#### WHAT THIS TASK INVOLVES:
The lines to copy run from the one containing "Turn on the VPN switch" to the very end of the records; give them exactly, and only them, without pictures.

#### SOURCE INFORMATION:
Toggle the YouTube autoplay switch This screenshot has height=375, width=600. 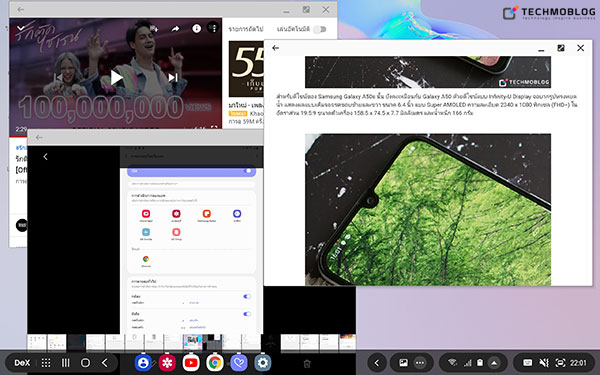(320, 29)
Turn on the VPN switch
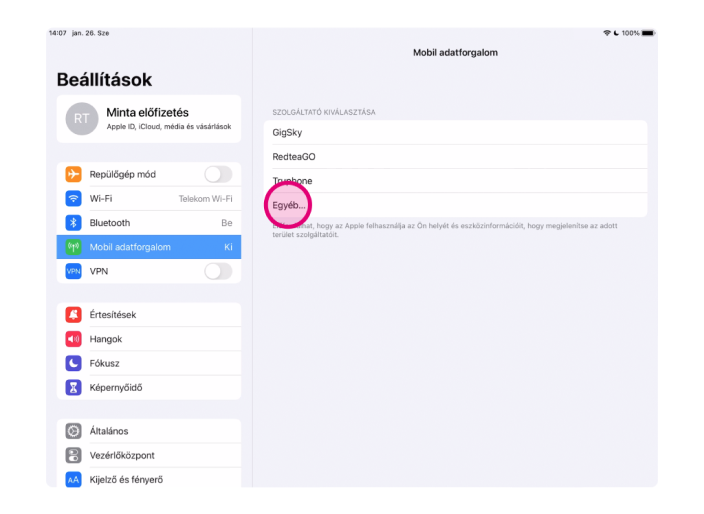Viewport: 704px width, 514px height. (x=217, y=271)
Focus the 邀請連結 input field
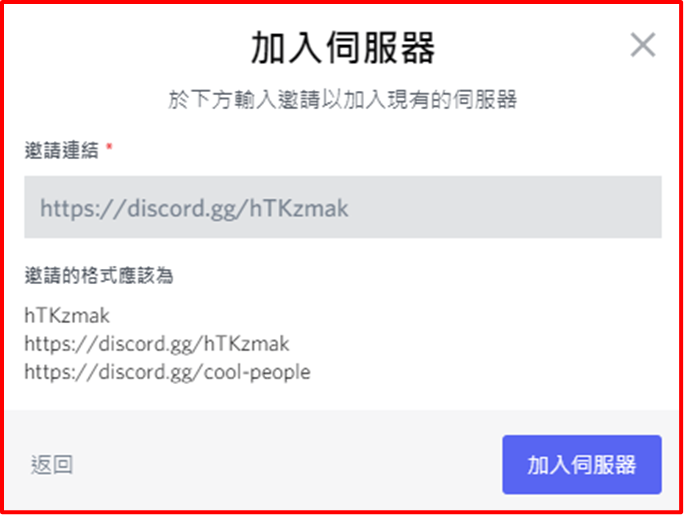685x516 pixels. (x=342, y=207)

#### ANSWER FOR THE TASK:
Turn on the VPN switch
Viewport: 704px width, 514px height. (x=217, y=271)
Focus the 邀請連結 input field
685x516 pixels. (x=342, y=207)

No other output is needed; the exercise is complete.